Cuando tu pregunta sea "¿cómo registro o valúo este activo o pasivo específico?", ve directo a la Serie C.
Serie D: cuando la determinación de resultados es el problema
La Serie D aborda situaciones donde el reconocimiento de ingresos o costos tiene complejidad especial. No se trata del estado de resultados en general, sino de casos que requieren reglas propias.
Dos normas importantes:
- NIF D-3 — Beneficios a los empleados. Regula cómo calcular y registrar prestaciones como la prima de antigüedad, el plan de pensiones o la participación de los trabajadores en las utilidades (PTU). Para una empresa con mil empleados como Liverpool, este cálculo puede representar decenas de millones de pesos.
- NIF D-5 — Arrendamientos. Define si un contrato de renta es un arrendamiento operativo o uno capitalizable, y cómo registrar cada uno.

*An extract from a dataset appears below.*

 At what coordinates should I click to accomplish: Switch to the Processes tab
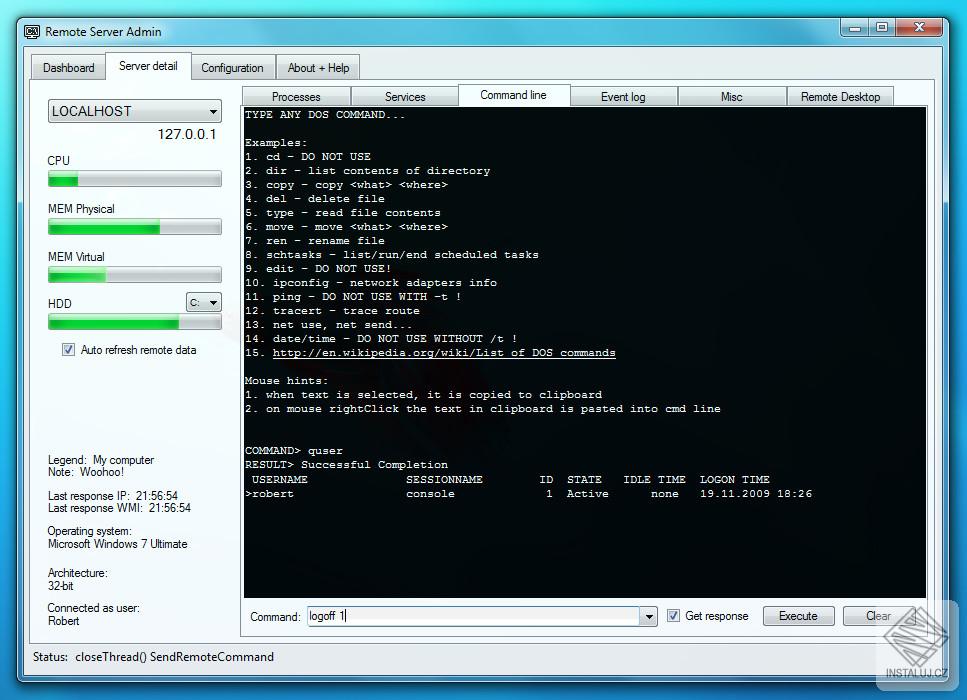click(x=295, y=95)
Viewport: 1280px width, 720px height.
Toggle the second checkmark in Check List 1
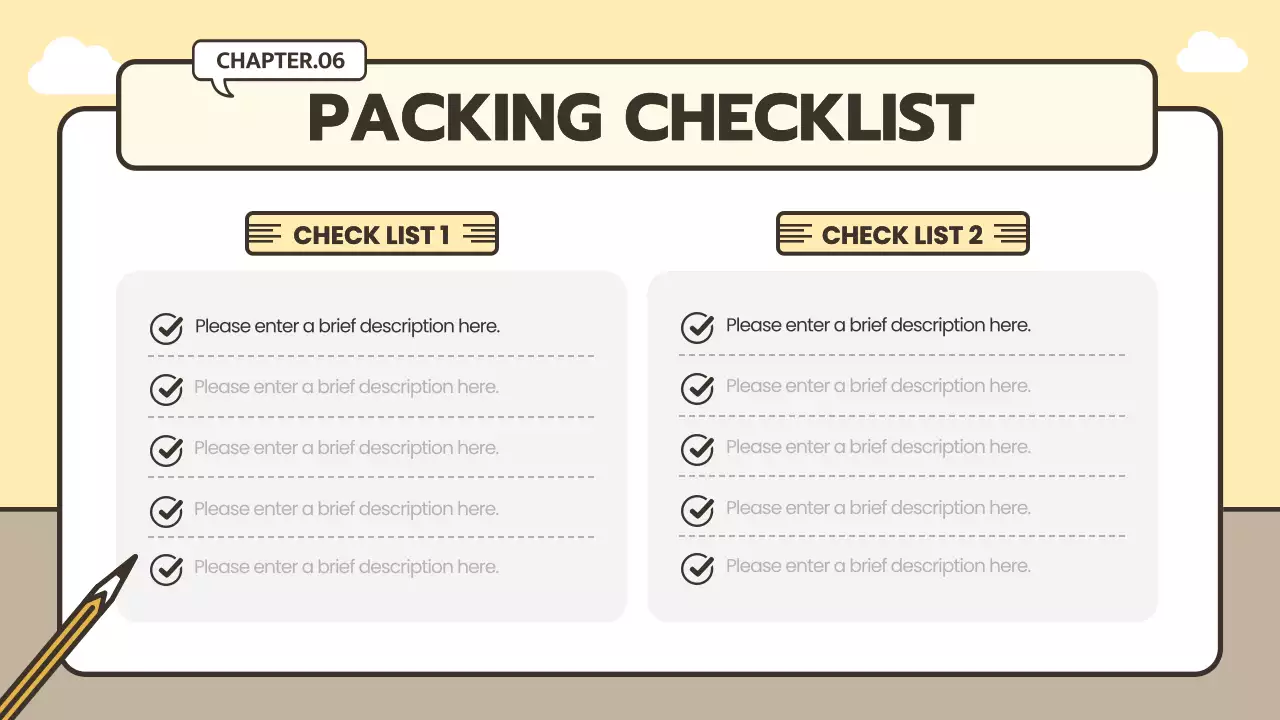(x=166, y=389)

Esto afecta directamente el balance y los ratios financieros.
La Serie D es esencial cuando el problema no es "¿dónde va este número?" sino "¿cómo calculo este número correctamente?"

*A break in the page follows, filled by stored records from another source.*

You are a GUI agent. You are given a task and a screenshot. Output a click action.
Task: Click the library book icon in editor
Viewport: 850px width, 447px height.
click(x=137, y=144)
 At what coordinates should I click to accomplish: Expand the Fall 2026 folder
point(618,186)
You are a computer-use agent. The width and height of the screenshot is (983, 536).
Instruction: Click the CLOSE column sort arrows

Serie E: sectores con reglas propias
No todas las empresas operan igual. Un banco, una aseguradora o una empresa agropecuaria tienen transacciones muy específicas que las normas generales no pueden cubrir completamente. La Serie E existe para esos casos.
Ejemplos de normas en esta serie:
- NIF E-1 — Agricultura. Regula cómo valuar activos biológicos como cultivos o ganado. Una empresa agroindustrial en Sonora que produce trigo necesita esta norma.
- Las normas para instituciones financieras y aseguradoras también caen aquí, aunque algunas están reguladas adicionalmente por la CNBV y la CNSF.
Si trabajas en una empresa comercial o manufacturera como Bimbo o FEMSA, es probable que rara vez uses la Serie E. Pero si te mueves al sector financiero o agropecuario, esta serie se vuelve indispensable.
Errores comunes al navegar el sistema NIF
El error más frecuente es buscar una norma sin saber en qué serie está. Alguien pregunta por el registro de una provisión y va a la Serie B buscando "reglas de presentación". La respuesta está en la NIF C-9 de la Serie C.
Otro error es asumir que la Serie A no aplica en la práctica. Cuando surge una situación contable nueva, sin norma específica en las series B, C, D o E, la Serie A es la brújula. Ignorarla lleva a decisiones sin fundamento técnico.
Finalmente, muchos confunden las NIF con las disposiciones fiscales del SAT. La NIF D-3 calcula la PTU contable. El artículo 123 constitucional y la Ley Federal del Trabajo definen la PTU laboral. Son cálculos distintos con bases distintas. El sistema NIF regula la información financiera, no la obligación fiscal.
Cómo usar este mapa en tu trabajo diario
Cuando enfrentes una situación contable nueva, sigue este proceso:
- Identifica el tipo de pregunta. ¿Es sobre un principio general? Serie A. ¿Sobre presentación de estados financieros? Serie B. ¿Sobre un activo o pasivo específico? Serie C. ¿Sobre cálculo de un costo o ingreso complejo? Serie D. ¿Tu empresa es de un sector especializado? Serie E.
- Ve a la norma específica dentro de esa serie. El índice del sistema NIF lista todas las normas por número y tema.
- Lee primero el objetivo y el alcance de la norma. Esas secciones iniciales te confirman si estás en el documento correcto antes de leer todo.
- Contrasta con la Serie A si hay ambigüedad. Los postulados básicos resuelven dudas que las normas particulares no contemplan explícitamente.
Este proceso de cuatro pasos te ahorra tiempo y reduce el riesgo de aplicar la norma equivocada en un dictamen o en un cierre contable.
Conocer la estructura del sistema NIF convierte la búsqueda de normas en un proceso sistemático, no en una búsqueda al azar.